Returning videos to Kyle Goodwin, a former MegaUpload user, would set a bad precedent, the U.S. said in documents, copies of which were obtained by CNET.
The fate of legitimate user data that was locked up following the shut down of MegaUpload, one of the world's most popular cloud-storage services, continues to vex the court overseeing the case. Negotiations between the stakeholders involved, including MegaUpload, the Motion Picture Association of America, the Electronic Frontier Foundation (the advocacy group representing Goodwin) and the U.S. Attorney's office, can't agree on what should be done with the information former users stored on MegaUpload's servers.
Lawyers representing the U.S. Attorney for the Eastern District of Virginia asked a federal court on Friday to deny Goodwin's request for the return of his videos, most of which are of high school sports events. They said that the court has already heard Goodwin's request and that the videographer has already received all the relief to which he is entitled.
The United States also reminded the court that the necessary circumstances don't exist for the court to exercise its "equity jurisdiction." Finally, the government said if the court grants Goodwin's request, it would open the door for any third party to petition the courts any time a search warrant affects them adversely.

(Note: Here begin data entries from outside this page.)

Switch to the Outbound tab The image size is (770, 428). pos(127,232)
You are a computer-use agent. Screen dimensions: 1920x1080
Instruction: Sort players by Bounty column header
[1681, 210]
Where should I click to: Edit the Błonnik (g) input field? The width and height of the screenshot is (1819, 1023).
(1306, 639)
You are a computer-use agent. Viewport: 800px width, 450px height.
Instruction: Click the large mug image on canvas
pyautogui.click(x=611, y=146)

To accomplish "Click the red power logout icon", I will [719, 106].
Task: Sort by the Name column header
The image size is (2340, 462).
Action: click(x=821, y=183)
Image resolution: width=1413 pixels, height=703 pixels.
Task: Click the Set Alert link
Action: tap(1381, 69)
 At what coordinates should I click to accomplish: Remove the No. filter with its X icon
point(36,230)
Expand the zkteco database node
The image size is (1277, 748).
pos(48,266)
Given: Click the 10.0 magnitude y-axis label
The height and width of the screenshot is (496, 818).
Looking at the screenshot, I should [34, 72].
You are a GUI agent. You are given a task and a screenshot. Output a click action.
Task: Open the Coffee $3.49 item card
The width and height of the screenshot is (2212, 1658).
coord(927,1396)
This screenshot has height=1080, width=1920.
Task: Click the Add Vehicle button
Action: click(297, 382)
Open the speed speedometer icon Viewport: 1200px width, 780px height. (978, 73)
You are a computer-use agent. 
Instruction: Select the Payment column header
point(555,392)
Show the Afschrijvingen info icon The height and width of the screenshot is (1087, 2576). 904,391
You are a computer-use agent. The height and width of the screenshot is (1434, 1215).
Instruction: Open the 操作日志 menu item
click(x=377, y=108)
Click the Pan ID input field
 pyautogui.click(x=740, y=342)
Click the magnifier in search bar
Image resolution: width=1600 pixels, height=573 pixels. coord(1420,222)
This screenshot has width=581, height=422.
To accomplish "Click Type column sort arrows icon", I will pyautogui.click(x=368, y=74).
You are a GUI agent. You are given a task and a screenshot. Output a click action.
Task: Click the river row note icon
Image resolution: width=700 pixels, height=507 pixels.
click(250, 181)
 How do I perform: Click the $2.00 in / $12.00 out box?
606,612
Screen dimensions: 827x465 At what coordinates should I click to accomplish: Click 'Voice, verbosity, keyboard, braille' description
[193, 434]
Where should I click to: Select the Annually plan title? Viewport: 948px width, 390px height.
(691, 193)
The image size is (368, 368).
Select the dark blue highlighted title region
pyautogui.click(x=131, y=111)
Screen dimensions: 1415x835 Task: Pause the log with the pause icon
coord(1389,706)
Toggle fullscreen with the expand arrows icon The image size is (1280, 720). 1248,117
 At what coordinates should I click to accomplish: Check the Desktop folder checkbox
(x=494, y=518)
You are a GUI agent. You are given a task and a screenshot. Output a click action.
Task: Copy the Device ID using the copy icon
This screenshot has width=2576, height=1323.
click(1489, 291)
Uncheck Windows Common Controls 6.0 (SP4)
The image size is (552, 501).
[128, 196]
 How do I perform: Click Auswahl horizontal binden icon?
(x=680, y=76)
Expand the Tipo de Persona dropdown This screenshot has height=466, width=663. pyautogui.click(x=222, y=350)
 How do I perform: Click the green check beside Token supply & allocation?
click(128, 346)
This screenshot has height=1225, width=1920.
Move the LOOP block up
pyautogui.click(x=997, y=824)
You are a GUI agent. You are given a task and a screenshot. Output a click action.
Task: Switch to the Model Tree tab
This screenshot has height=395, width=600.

"Mr. Goodwin's proposed solution is to have the government bear the financial cost of restoring his data," the U.S. Attorney's office wrote in its filing, "even if that means releasing assets of the defendants which are subject to mandatory forfeiture. Twenty-three years ago, the Supreme Court made clear that a criminal defendant does not have a right to use someone else's money to finance his defense."
The U.S. Attorney's office accused Kim DotCom, MegaUpload's founder, and six other defendants with operating a thinly veiled piracy service. MegaUpload's managers allegedly enriched themselves by encouraging users from around the world to make illegal copies of movies, music, and software and then store that material on the company's servers.
DotCom and the other defendants deny that and say they oversaw a legitimate operation. The company said that it can't be held legally responsible for the copyright infringement committed by users.
When MegaUpload was shut down and the company's servers subpoenaed by the government, all the user data was taken offline. Goodwin says that he was the rightful copyright owner of the video he shot and now just wants it back. The district judge overseeing the case in April requested all parties to try and come to a negotiated settlement about what should be done with the user data.
Two weeks ago, Goodwin reported back to the court that talks had stalled and again asked for his videos back. The Motion Picture Association of America, the trade group for the six film studios, is concerned that pirated movies and TV shows aren't once again circulated but said last week that it has no objection to legitimate content being returned.
It's worth nothing that the government, in its brief, wrote Goodwin has another legal option to pursue if he believes his possessions weren't treated fairly. "Mr. Goodwin," the government's lawyers wrote, "can sue MegaUpload or Carpathia [Hosting, the company that hosted MegaUpload's servers] to recover his losses."